Yeti illustration in "monsters and mythic beasts (1975)
The alleged gin-sung track found by Josh
Gin sung, also called dzu teh, glacier giant, dre mo; or the abominable snowman by westerners is the name given to a neo giant inhabiting the lowland temperate rainforest covered valleys of the Himalayan mountains in Tibet, Nepal, Bhutan and the state of Sikkim in India.
Gin sung are seven to eight feet tall, with stocky bodies and enormous barrel-like torsos. They have small pointed heads, have no visible neck, and have a large brow ridge. Their long arms reach down to their knees and are covered in dark red hair similar to an orangutan and sometimes brown. They eat fruit and small mammals and are said to occasionally kill large prey, even yaks. They make nests out of branches and leaves and hide in them during the day.
They are rarely seen in their habitat and are more commonly seen crossing from valley to valley via mountains, causing the misconception that that is where they live. Gin sung are very fearsome, but are ultimately just curious, and seem harmless to humans.

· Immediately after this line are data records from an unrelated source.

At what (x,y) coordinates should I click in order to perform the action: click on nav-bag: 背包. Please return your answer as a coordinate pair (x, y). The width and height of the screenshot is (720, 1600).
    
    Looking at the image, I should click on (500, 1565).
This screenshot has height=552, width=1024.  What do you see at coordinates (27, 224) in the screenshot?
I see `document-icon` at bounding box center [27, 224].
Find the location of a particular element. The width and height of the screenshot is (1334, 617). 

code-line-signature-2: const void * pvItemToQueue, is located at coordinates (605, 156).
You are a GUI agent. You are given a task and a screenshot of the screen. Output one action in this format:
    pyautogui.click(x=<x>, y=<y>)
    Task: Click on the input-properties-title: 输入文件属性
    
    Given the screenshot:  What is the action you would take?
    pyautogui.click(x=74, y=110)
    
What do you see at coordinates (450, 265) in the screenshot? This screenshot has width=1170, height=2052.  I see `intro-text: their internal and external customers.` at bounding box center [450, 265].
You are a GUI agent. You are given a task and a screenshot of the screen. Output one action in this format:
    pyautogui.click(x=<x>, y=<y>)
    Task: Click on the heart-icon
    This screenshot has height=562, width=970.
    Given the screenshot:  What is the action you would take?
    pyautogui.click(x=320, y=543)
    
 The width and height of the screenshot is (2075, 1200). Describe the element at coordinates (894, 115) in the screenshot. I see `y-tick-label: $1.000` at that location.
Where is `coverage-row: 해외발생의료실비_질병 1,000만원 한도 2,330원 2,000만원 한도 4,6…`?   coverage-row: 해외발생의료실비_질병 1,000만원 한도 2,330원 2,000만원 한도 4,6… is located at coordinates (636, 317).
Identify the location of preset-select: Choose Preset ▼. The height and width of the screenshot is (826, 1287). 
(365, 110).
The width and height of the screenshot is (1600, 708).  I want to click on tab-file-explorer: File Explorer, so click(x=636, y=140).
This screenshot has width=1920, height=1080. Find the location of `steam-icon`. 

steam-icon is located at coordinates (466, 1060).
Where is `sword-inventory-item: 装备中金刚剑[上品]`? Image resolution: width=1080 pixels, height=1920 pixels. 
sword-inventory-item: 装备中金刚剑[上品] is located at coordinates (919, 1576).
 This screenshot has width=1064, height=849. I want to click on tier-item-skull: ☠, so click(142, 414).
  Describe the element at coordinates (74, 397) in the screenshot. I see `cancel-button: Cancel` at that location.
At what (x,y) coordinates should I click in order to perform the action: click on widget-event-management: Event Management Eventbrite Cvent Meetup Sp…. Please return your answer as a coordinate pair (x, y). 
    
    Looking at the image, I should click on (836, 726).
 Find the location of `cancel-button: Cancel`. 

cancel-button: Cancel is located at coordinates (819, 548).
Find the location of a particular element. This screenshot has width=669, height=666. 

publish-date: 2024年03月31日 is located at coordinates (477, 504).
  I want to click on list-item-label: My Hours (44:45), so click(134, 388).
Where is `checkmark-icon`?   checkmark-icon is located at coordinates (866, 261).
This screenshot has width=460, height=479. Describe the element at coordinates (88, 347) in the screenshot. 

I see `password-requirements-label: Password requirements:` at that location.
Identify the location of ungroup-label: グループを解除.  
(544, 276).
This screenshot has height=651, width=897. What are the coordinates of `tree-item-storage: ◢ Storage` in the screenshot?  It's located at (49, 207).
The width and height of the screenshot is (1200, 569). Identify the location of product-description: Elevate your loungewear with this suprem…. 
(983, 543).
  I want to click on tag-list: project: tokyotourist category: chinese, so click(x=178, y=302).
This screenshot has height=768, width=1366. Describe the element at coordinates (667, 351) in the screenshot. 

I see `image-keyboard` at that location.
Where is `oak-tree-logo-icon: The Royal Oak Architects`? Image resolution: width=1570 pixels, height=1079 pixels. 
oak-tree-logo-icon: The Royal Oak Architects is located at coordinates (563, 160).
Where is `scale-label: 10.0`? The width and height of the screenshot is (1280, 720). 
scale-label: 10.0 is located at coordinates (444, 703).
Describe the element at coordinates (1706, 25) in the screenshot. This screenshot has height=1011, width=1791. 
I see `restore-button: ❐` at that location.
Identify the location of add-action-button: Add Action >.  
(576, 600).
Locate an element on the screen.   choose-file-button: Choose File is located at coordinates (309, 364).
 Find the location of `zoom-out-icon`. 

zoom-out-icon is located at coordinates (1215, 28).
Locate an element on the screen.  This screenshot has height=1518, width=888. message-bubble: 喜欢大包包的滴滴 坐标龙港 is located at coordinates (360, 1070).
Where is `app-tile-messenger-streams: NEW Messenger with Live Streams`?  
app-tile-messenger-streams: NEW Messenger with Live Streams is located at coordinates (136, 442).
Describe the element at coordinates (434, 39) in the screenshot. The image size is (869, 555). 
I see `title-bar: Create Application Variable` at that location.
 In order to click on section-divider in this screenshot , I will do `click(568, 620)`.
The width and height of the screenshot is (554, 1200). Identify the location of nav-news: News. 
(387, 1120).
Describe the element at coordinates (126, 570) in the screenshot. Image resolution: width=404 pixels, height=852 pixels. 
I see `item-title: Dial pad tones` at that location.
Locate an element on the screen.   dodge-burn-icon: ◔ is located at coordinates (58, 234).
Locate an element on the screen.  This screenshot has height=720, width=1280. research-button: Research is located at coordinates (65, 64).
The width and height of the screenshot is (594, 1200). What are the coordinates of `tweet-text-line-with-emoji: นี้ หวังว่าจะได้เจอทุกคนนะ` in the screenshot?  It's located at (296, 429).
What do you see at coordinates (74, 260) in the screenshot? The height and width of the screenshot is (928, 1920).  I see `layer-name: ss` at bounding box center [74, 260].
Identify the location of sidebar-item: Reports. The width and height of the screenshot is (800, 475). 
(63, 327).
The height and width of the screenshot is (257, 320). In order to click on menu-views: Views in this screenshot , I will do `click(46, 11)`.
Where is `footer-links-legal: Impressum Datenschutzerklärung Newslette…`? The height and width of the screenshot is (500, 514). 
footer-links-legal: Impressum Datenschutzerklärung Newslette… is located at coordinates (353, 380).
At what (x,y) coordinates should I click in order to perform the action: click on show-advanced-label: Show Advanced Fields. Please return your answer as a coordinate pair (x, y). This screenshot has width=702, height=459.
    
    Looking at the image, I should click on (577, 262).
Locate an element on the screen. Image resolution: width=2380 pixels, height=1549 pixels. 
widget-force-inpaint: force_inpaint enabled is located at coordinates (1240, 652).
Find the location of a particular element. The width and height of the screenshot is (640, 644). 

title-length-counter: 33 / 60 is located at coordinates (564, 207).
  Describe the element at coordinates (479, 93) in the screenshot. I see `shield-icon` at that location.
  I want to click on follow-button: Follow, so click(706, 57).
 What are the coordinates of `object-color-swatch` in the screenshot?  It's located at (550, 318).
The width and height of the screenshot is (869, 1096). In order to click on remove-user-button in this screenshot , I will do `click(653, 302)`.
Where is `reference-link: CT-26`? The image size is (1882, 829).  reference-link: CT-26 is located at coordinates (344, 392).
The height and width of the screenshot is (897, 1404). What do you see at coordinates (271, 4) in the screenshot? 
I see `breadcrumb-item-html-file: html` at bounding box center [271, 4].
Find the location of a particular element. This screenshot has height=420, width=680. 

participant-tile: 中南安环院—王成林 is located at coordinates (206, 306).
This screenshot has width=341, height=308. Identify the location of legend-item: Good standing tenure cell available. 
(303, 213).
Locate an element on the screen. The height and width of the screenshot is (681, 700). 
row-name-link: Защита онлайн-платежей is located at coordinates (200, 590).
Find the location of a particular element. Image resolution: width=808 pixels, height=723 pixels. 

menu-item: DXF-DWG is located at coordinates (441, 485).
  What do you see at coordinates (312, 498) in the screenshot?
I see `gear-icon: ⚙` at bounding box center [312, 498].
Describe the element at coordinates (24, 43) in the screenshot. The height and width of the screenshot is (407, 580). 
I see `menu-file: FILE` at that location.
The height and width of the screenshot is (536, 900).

Although folklore of the gin sung is ancient, dating back to as much as 2000 BCE, the first written mention of the gin sung was in the Classic Of Mountains And Seas from the 4th century.
In 1888, explorer William Knight saw a six-foot-tall gin sung foraging for roots on a mountain. In 1942, seven inmates escaped a gulag and travelled to India on foot across the Himalayas. One of the inmates, Slavomir Rawicz, wrote a book on their journey called The Long Walk. While walking through a plateau in Tibet, Slavomir and his companions came across two gin sung, just 100 yards away from them. They were both around eight-feet tall, with one being slightly shorter. Their shoulders sloped down to a powerful chest and their long arms had their wrists at the same level as their knees. The two gin sung noticed them but didn’t seem to care and they both casually walked away.
In 1953, gin sung tracks were found by famous explorer Edmund Hillary in the Barun Khola range. The next year, two British members of Hillary’s team discovered gin sung tracks in the Choyang Valley.
In 1960, a Sherpa man was watching his cows when a gin sung ran into the pasture whistling. It grabbed onto one of their yaks and snapped its neck and ate it. By the time it was done, the only thing left was bones and intestines. In 1970, mountaineer Don Whillans claimed to have seen through his binoculars a gin sung lumbering through the snow on four legs.
In 1981 or 1982, a shepherd named Nima saw a gin sung approaching in the Ka Zong pasture. He hid in a rock shelter that was too small for the Gin sung to enter. It stayed at the entrance making gurgling, whooping and panting noises before giving up and walking away.
In 1994, five shepherds from Lanbu, Tibet kidnapped a female gin sung and its babies and killed them and dumped their bodies in the mountains, fearing they would attack their livestock. In 2007, Josh Gates was trying to look for the yeti for the tv show Destination Truth, when he came across a foot-long track appearing to be that of a gin sung.